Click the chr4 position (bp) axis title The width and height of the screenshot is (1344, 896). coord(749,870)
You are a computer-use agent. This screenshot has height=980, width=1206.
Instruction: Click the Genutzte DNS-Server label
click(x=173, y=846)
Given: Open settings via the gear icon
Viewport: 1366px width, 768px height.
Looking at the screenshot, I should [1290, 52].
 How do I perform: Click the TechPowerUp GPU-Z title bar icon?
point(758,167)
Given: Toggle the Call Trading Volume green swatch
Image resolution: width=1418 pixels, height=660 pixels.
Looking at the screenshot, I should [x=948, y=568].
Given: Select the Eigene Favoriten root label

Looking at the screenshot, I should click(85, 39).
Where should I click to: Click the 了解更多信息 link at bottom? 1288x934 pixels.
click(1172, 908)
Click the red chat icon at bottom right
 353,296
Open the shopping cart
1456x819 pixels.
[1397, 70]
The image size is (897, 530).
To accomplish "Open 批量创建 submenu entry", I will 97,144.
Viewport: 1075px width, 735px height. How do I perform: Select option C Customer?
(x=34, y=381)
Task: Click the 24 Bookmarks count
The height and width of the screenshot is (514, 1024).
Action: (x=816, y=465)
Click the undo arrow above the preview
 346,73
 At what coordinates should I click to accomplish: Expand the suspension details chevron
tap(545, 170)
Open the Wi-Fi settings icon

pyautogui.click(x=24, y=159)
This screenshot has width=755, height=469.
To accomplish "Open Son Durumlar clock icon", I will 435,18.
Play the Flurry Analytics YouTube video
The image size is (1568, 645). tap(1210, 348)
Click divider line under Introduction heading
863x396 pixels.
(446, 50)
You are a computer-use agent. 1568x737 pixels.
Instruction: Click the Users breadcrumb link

Exercise description: Copy out all of the material above line for line, keeping every character unchanged.

Written answer:
Click the chr4 position (bp) axis title The width and height of the screenshot is (1344, 896). coord(749,870)
You are a computer-use agent. This screenshot has height=980, width=1206.
Instruction: Click the Genutzte DNS-Server label
click(x=173, y=846)
Given: Open settings via the gear icon
Viewport: 1366px width, 768px height.
Looking at the screenshot, I should [1290, 52].
 How do I perform: Click the TechPowerUp GPU-Z title bar icon?
point(758,167)
Given: Toggle the Call Trading Volume green swatch
Image resolution: width=1418 pixels, height=660 pixels.
Looking at the screenshot, I should [x=948, y=568].
Given: Select the Eigene Favoriten root label

Looking at the screenshot, I should click(85, 39).
Where should I click to: Click the 了解更多信息 link at bottom? 1288x934 pixels.
click(1172, 908)
Click the red chat icon at bottom right
 353,296
Open the shopping cart
1456x819 pixels.
[1397, 70]
The image size is (897, 530).
To accomplish "Open 批量创建 submenu entry", I will 97,144.
Viewport: 1075px width, 735px height. How do I perform: Select option C Customer?
(x=34, y=381)
Task: Click the 24 Bookmarks count
The height and width of the screenshot is (514, 1024).
Action: (x=816, y=465)
Click the undo arrow above the preview
 346,73
 At what coordinates should I click to accomplish: Expand the suspension details chevron
tap(545, 170)
Open the Wi-Fi settings icon

pyautogui.click(x=24, y=159)
This screenshot has width=755, height=469.
To accomplish "Open Son Durumlar clock icon", I will 435,18.
Play the Flurry Analytics YouTube video
The image size is (1568, 645). tap(1210, 348)
Click divider line under Introduction heading
863x396 pixels.
(446, 50)
You are a computer-use agent. 1568x737 pixels.
Instruction: Click the Users breadcrumb link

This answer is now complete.